Standard Software Defects

Thursday - May 08, 2008

Standard Software Defects - Java Edition

NUT. No Unit Test Cases. Need I say more? If there are not unit tests, this isn't real programming.

MCF and NCF. Minimal/No Use of Collections Framework. The MCF defect occurs when someone uses only the Array or Vector classes. The NCF defect occurs when someone uses only primitive arrays, often with fixed sizes.

MCF defects also occur when someone creates a linked list, but insists on traversing it with the horrifying:

for( int i=0; i != aList.size(); ++i ) {
    SomeClass x= (SomeClass)aList.get(i);
}

I find the above deeply disturbing because of the intentionally incomplete understanding of the linked list structure.

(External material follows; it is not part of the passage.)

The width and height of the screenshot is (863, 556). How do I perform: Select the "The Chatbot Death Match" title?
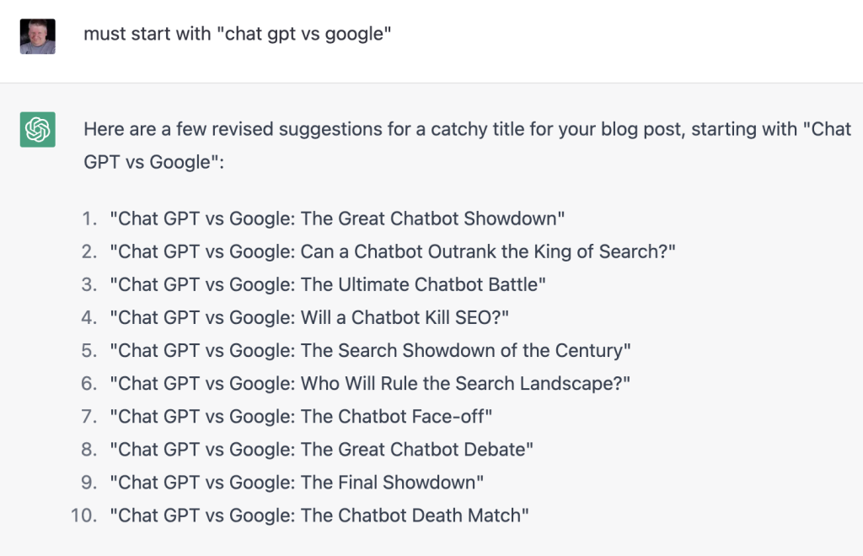[319, 515]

Deprecated Feature. This is a big, big warning. Anyone who insists on using deprecated features needs to find a new job in which learning is not valued. Deprecated features must be removed from application programs. There's no room for the moronic "it isn't actually broken yet."

Also, if you read the Java API Docs, you find nuggets of goodness like the following, in Enumeration.

NOTE: The functionality of this interface is duplicated by the Iterator interface. In addition, Iterator adds an optional remove operation, and has shorter method names. New implementations should consider using Iterator in preference to Enumeration.

This seems simple enough to me: Enumeration is not something you should use. Yes, it is used in a few places in the collection framework.

EIM - BOD. EIM is the Everything In Main defect. Generally, this is accompanied by the BOD (Bad Object Design) defect. These are closely related, and both stem from a failure to grasp OO design, and a failure to allocate responsibility through the class structure. Instead of doing some kind of class responsibility assignments, a massive method was written to do all the work. Often this method is public static void main( string[] args ).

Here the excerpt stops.